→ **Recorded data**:
________

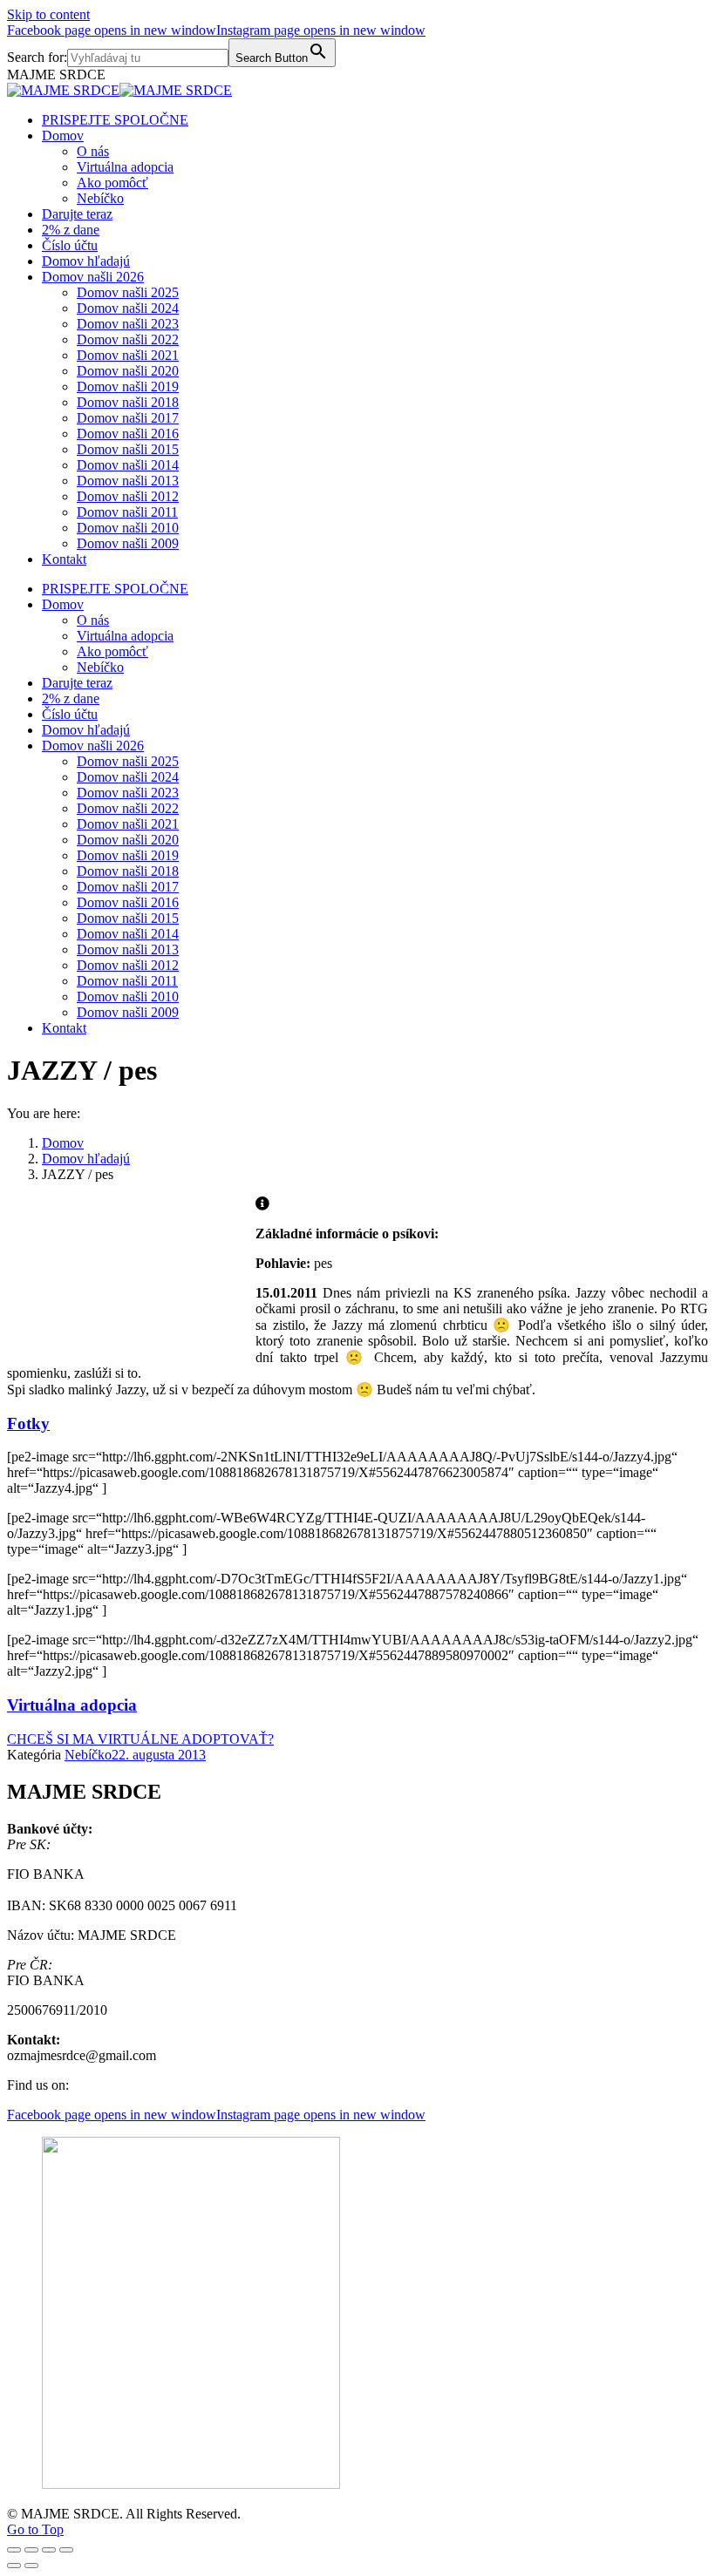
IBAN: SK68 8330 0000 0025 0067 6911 (122, 1905)
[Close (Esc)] (14, 2549)
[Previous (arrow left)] (14, 2565)
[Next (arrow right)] (31, 2565)
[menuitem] (115, 119)
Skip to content (48, 14)
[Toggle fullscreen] (49, 2549)
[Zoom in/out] (66, 2549)
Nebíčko (88, 1754)
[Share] (31, 2549)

________

→ **Your assignment**: The expected response consists solely of the lines from the one with "Skip to content (48, 14)" through the end of the records, repeated exactly.

→ **Response**:
Skip to content (48, 14)
[Toggle fullscreen] (49, 2549)
[Zoom in/out] (66, 2549)
Nebíčko (88, 1754)
[Share] (31, 2549)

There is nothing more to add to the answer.